§ Task instructions
Output all of the records exactly, word for word.

§ Saved data entries
★ ★ ★ ★
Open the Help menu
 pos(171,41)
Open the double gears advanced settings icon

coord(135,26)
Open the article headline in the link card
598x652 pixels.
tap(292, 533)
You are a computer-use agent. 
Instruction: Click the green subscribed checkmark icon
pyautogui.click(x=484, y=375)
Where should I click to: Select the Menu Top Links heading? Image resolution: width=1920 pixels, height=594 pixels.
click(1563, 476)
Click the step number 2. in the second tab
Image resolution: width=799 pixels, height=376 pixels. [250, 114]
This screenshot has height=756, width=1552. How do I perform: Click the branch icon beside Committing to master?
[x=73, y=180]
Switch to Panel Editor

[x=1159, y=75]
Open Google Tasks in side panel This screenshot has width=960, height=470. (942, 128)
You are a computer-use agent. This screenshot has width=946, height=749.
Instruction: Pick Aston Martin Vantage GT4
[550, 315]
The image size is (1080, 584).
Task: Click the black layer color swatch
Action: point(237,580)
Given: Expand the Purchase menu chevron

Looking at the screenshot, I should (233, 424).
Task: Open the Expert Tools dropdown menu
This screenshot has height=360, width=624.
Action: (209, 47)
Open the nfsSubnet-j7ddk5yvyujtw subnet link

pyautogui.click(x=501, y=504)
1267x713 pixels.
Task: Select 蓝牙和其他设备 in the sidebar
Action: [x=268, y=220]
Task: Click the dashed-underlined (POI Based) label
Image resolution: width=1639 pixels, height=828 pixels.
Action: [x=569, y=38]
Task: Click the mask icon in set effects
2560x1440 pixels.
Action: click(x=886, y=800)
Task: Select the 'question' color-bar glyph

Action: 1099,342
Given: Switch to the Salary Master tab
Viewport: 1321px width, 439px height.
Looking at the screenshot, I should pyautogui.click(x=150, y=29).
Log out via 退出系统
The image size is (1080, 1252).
★ ★ ★ ★
§ Answer to this task
Open the Help menu
 pos(171,41)
Open the double gears advanced settings icon

coord(135,26)
Open the article headline in the link card
598x652 pixels.
tap(292, 533)
You are a computer-use agent. 
Instruction: Click the green subscribed checkmark icon
pyautogui.click(x=484, y=375)
Where should I click to: Select the Menu Top Links heading? Image resolution: width=1920 pixels, height=594 pixels.
click(1563, 476)
Click the step number 2. in the second tab
Image resolution: width=799 pixels, height=376 pixels. [250, 114]
This screenshot has height=756, width=1552. How do I perform: Click the branch icon beside Committing to master?
[x=73, y=180]
Switch to Panel Editor

[x=1159, y=75]
Open Google Tasks in side panel This screenshot has width=960, height=470. (942, 128)
You are a computer-use agent. This screenshot has width=946, height=749.
Instruction: Pick Aston Martin Vantage GT4
[550, 315]
The image size is (1080, 584).
Task: Click the black layer color swatch
Action: point(237,580)
Given: Expand the Purchase menu chevron

Looking at the screenshot, I should (233, 424).
Task: Open the Expert Tools dropdown menu
This screenshot has height=360, width=624.
Action: (209, 47)
Open the nfsSubnet-j7ddk5yvyujtw subnet link

pyautogui.click(x=501, y=504)
1267x713 pixels.
Task: Select 蓝牙和其他设备 in the sidebar
Action: [x=268, y=220]
Task: Click the dashed-underlined (POI Based) label
Image resolution: width=1639 pixels, height=828 pixels.
Action: [x=569, y=38]
Task: Click the mask icon in set effects
2560x1440 pixels.
Action: click(x=886, y=800)
Task: Select the 'question' color-bar glyph

Action: 1099,342
Given: Switch to the Salary Master tab
Viewport: 1321px width, 439px height.
Looking at the screenshot, I should pyautogui.click(x=150, y=29).
Log out via 退出系统
The image size is (1080, 1252).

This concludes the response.